[Data excerpts]
----------

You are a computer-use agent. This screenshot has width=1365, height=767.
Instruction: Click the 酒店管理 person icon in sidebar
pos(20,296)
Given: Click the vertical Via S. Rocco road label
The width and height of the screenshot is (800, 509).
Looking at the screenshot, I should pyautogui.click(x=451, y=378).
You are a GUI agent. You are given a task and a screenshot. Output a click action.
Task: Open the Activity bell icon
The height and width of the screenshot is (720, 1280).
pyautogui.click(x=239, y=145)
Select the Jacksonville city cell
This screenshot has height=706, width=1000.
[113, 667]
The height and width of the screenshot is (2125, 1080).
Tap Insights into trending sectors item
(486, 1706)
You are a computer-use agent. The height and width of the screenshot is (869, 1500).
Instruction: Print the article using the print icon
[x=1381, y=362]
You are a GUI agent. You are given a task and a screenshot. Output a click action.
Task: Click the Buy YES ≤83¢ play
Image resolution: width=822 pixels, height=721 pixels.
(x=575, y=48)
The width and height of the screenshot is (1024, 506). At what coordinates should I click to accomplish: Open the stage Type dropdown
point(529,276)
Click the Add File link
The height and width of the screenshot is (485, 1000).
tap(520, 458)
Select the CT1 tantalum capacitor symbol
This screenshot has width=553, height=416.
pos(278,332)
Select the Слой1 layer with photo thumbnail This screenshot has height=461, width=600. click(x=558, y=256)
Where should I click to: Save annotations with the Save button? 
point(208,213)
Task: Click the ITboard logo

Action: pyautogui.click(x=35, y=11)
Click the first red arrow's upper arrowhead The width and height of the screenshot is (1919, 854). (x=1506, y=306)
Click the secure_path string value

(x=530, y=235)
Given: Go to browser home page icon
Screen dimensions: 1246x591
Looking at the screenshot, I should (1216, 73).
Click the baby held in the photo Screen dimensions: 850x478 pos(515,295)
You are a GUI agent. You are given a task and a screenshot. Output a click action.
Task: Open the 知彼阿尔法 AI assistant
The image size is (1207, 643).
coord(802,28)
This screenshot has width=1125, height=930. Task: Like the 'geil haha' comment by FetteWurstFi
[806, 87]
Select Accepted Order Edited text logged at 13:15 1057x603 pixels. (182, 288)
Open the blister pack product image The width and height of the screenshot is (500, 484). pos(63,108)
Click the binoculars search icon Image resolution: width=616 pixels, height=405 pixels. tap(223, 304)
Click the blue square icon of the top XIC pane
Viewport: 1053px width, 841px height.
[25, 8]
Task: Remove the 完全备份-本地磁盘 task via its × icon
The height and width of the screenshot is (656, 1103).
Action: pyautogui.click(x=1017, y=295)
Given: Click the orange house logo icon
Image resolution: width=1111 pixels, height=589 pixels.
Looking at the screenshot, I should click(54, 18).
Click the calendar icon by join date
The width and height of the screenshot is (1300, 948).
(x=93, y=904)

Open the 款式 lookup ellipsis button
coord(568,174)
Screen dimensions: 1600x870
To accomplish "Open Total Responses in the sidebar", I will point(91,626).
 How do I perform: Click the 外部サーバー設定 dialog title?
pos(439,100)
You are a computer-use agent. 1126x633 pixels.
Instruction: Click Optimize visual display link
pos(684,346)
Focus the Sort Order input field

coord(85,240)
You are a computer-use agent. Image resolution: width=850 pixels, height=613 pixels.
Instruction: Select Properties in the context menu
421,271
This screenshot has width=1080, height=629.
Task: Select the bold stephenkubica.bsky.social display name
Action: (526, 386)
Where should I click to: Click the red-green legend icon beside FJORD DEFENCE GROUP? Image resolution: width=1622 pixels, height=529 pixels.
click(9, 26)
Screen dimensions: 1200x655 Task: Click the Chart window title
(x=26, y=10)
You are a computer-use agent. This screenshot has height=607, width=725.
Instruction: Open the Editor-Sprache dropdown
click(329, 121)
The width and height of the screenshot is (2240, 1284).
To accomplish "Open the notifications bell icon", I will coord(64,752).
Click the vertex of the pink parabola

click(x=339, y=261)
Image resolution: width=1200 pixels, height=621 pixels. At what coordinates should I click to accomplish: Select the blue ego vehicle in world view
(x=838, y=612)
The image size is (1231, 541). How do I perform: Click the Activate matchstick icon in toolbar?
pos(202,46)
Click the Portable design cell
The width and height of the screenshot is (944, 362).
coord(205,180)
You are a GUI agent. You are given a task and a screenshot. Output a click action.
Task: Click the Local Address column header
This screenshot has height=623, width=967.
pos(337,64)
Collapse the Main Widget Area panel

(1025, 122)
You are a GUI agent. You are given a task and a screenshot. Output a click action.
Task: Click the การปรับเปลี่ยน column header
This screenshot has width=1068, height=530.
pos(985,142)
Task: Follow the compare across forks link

----------

WORK TO COMPLETE:
Please transcribe exactly the line containing "Task: Click the การปรับเปลี่ยน column header" and every line after it to the end of the data, and no other lines.

OUTPUT OF THE TASK:
Task: Click the การปรับเปลี่ยน column header
This screenshot has width=1068, height=530.
pos(985,142)
Task: Follow the compare across forks link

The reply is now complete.